Does your community have a public orchard?
If not, you are missing out. A public orchard is one of the easiest and best ways to add long term value to your community – even better than a community garden!
Here’s an example:
It’s the Foley community orchard in Vancouver, Washington. This orchard is run by volunteers that gather together the work parties needed to occasionally mulch the trees and harvest the fruit.
As you can see from the size and similarity of the trees, this orchard was a commercial orchard before it was a community orchard.
One of the best aspects of this orchard is its accessibility. It’s well within walking distance of a large number of homes.

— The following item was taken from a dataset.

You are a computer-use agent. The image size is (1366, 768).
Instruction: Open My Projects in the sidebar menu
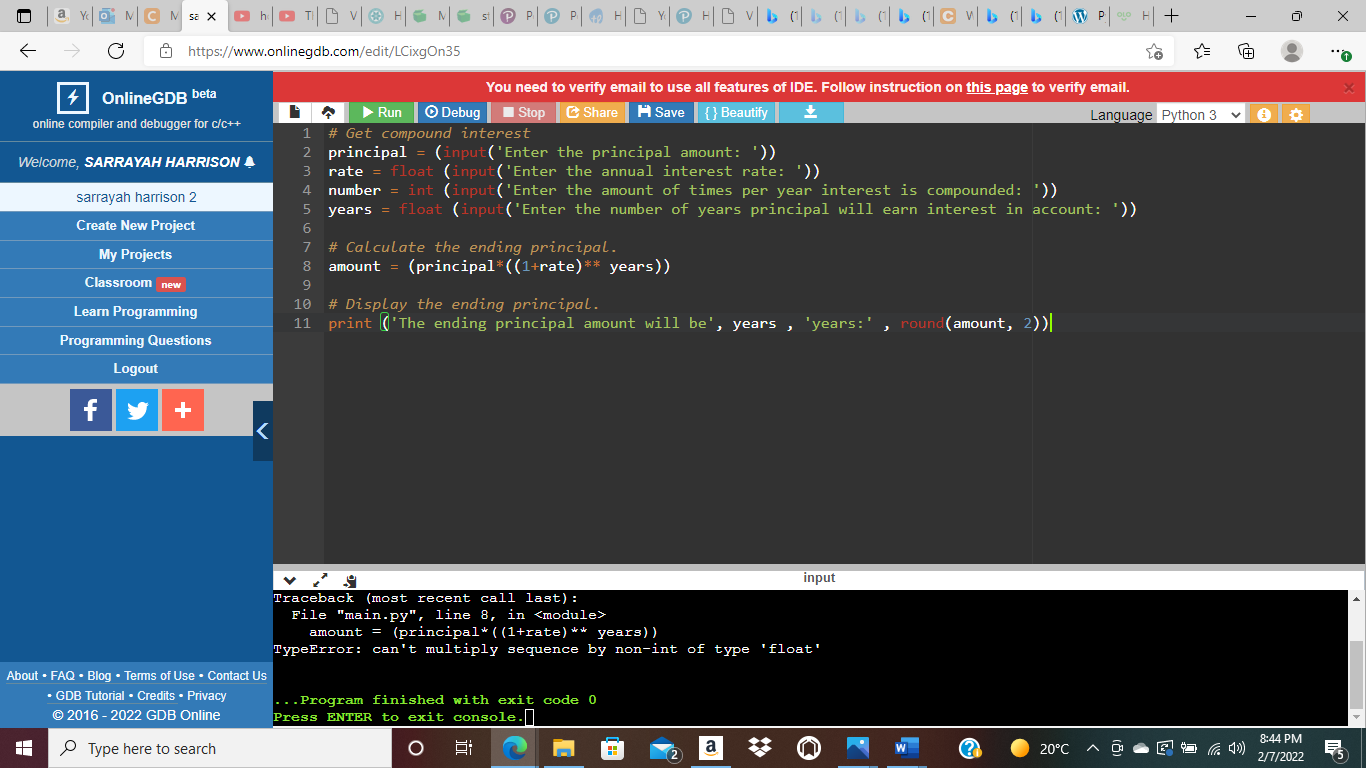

Of course, an public orchard needs to grow and evolve beyond the trees left over from the commercial orchard. To do that, the volunteers that run this orchard asked the community for feedback on what fruits people wanted to eat, how it should be grown, and other features.

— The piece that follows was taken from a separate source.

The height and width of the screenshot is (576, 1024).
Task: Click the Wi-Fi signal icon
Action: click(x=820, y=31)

In terms of the fruit people wanted to see in the orchard, here’s the feedback: Raspberries, blueberries, Cherries, Apples, Kiwi, Table Grapes, Honey Berry, Asian Pear, Persimmon and Paw Paw.
Does this sound like something you want in your community?
PS: Make sure you take a look at May’s Resilient Strategies report. It’s got some amazing techniques for building and maintaining small orchards with the minimum of effort/cost.
PPS: I suspect that Vancouver, WA bought the Foley Orchard to preserve it as an agricultural property (my town does that). Unfortunately, most farms like this are sold as agricultural properties to politically connected commercial developers. These developers sit on the property for a year or two as they work the political process necessary to get the property rezoned for development. When they do: voila! The rezoned property is magically worth ten times what the farmer sold it for. The houses built afterwards aren’t nearly as profitable. Of course, other countries are smarter about this process. In places like Germany and Singapore, the profits from a political rezoning process accrue to the city/town and not to the politically connected developer that wants to rezone the site.